COAL ASH: The North Carolina legislature reforms a coal ash oversight commission despite a threatened veto by Gov. Pat McCrory. (Southeast Energy News)

• Montana’s governor meets with residents concerned about the shutdown of a nearby coal plant: “Nobody for certain knows where all of this is going.” (Billings Gazette)
• The company leading an underground coal gasification project in Wyoming files for bankruptcy. (SNL Energy)

• Consumer advocates say a New Jersey utility’s plan to add 100 MW of solar transfers too much risk to ratepayers. (Bergen County Record)
• Nebraska is set to quintuple the amount of solar being produced in the state this year. (NET)
• Advocates say a northern Minnesota utility’s community solar program would limit third-party developers in its service territory. (Midwest Energy News)
• An old toxic waste dump in South Carolina could host a large solar farm in part to defray the dump’s maintenance costs. (The State)
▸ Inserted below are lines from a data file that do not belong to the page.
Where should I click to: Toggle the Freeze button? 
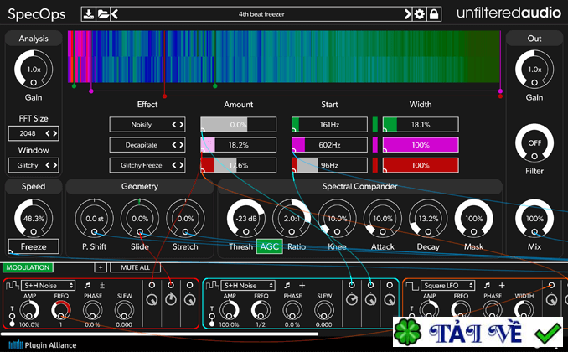click(x=34, y=246)
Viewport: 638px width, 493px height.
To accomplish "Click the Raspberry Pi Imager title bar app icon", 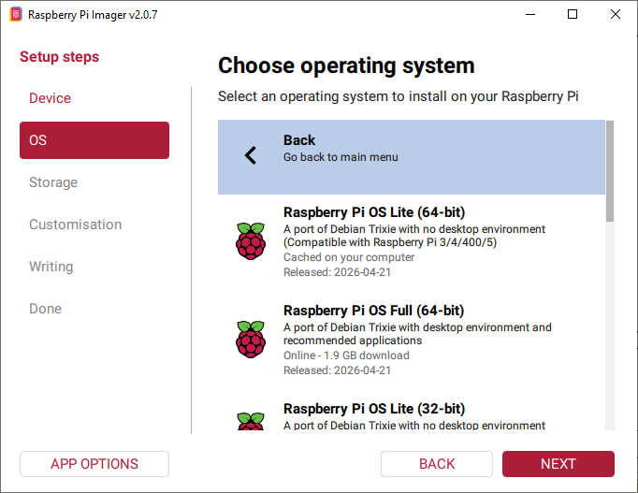I will click(x=16, y=15).
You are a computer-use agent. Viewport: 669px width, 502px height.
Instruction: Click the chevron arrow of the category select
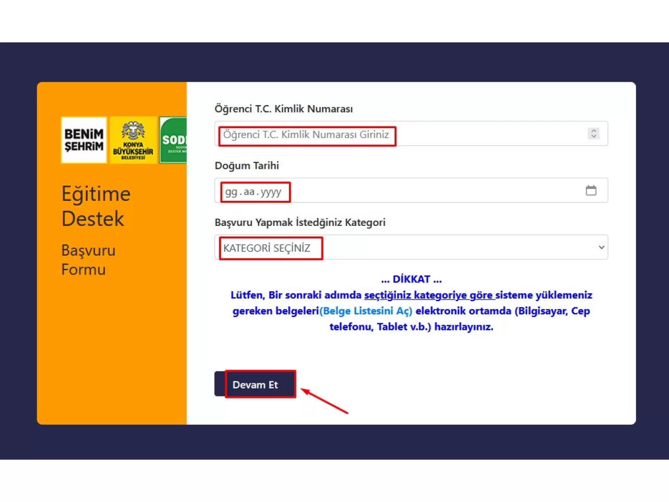(x=602, y=247)
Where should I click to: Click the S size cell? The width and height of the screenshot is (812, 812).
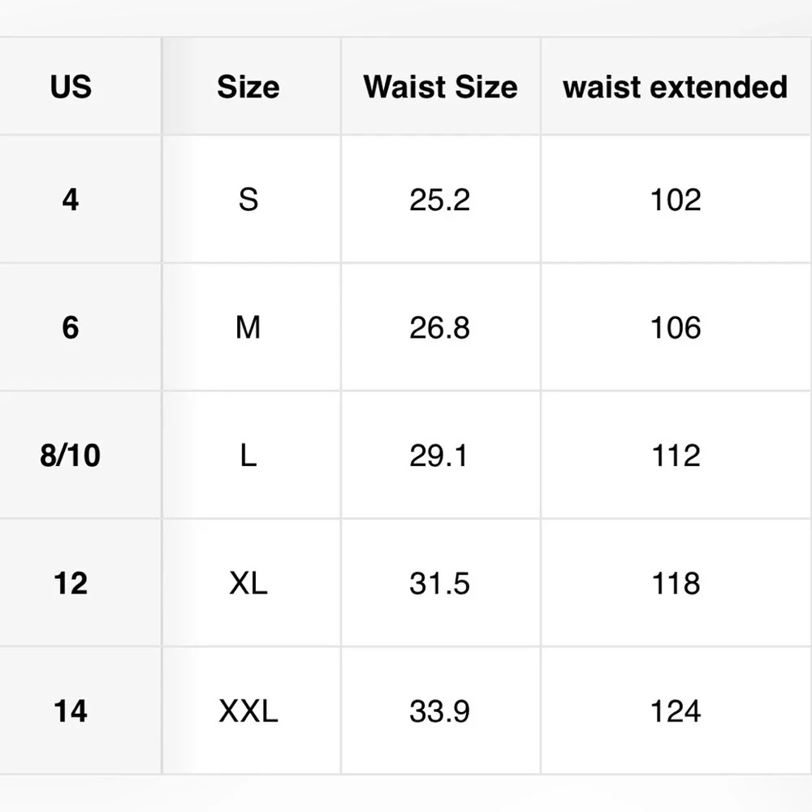(248, 200)
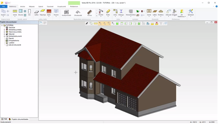Click the Ikkuna window tool
Viewport: 218px width, 124px height.
(x=21, y=12)
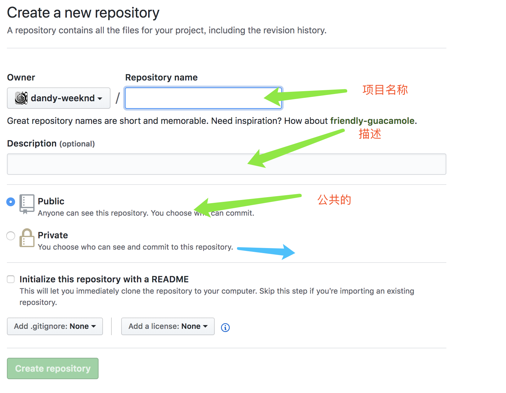506x393 pixels.
Task: Click the dandy-weeknd owner avatar icon
Action: tap(21, 98)

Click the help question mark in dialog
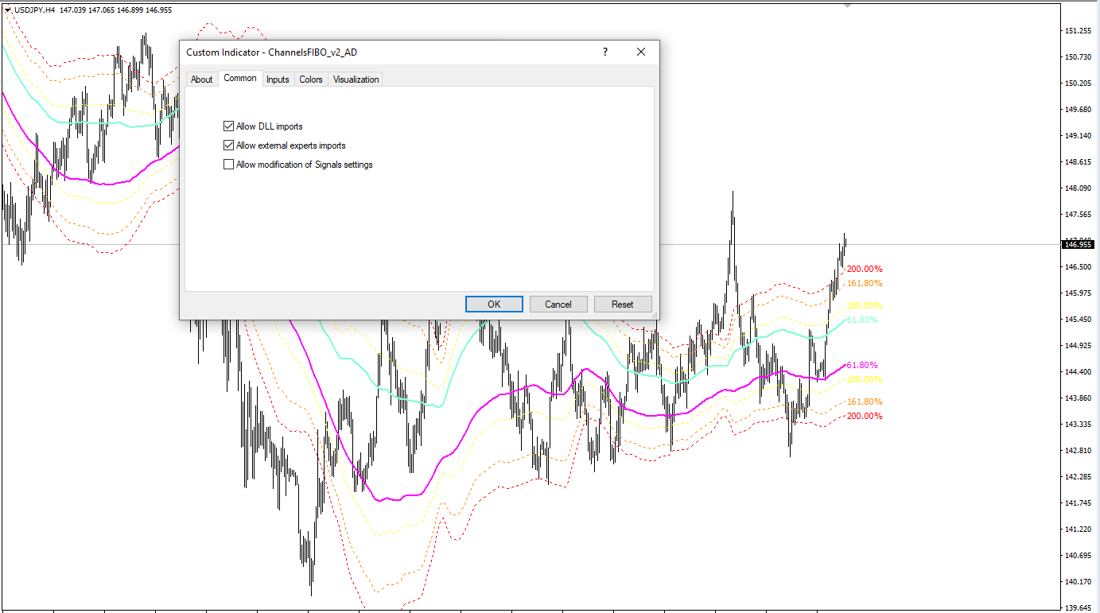(605, 52)
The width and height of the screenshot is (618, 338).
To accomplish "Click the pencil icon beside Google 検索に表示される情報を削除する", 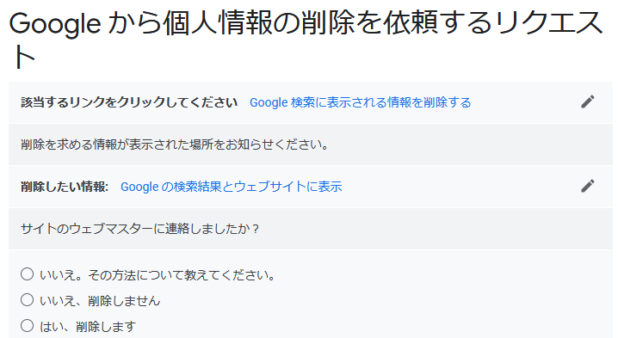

HYDRO: A high cost for restoration means a century-old hydropower plant in Arizona will likely be shut down for good. (Arizona Republic)

ELECTRIC CARS: Texas Republicans push to allow Tesla to sell directly to consumers. (AutoBlog)

• How the Clean Power Plan can help asthma sufferers. (Philadelphia Tribune)
• In Utah, “we are clearly seeing a surge in solar power and other renewable energy sources that will continue to relegate coal to a lesser place in the energy pantheon.” (Deseret News)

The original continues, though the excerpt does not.